Background: Both the elderly and individuals with comorbidities are at increased risk of developing influenza-related complications. Novel influenza antivirals are required, given limitations of current drugs (eg, resistance emergence and poor efficacy). Pimodivir is a first-in-class antiviral for influenza A under development for these patients.
Methods: Hospitalized patients with influenza A infection were randomized 2:1 to receive pimodivir 600 mg plus oseltamivir 75 mg or placebo plus oseltamivir 75 mg twice daily for 7 days in this phase 2b study. The primary objective was to compare pimodivir pharmacokinetics in elderly (aged 65-85 years) versus nonelderly adults (aged 18-64 years). Secondary end points included time to patient-reported symptom resolution.

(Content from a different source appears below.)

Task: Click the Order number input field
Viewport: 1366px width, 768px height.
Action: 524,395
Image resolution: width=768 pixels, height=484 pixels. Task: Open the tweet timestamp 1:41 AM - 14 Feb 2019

Results: Pimodivir pharmacokinetic parameters in nonelderly and elderly patients were similar. Time to influenza symptom resolution was numerically shorter with pimodivir (72.45 hours) than placebo (94.15 hours). There was a lower incidence of influenza-related complications in the pimodivir group (7.9%) versus placebo group (15.6%). Treatment was generally well tolerated.
Conclusions: No apparent relationship was observed between pimodivir pharmacokinetics and age. Our data demonstrate the need for a larger study of pimodivir in addition to oseltamivir to test whether it results in a clinically significant decrease in time-to-influenza-symptom alleviation and/or the frequency of influenza complications.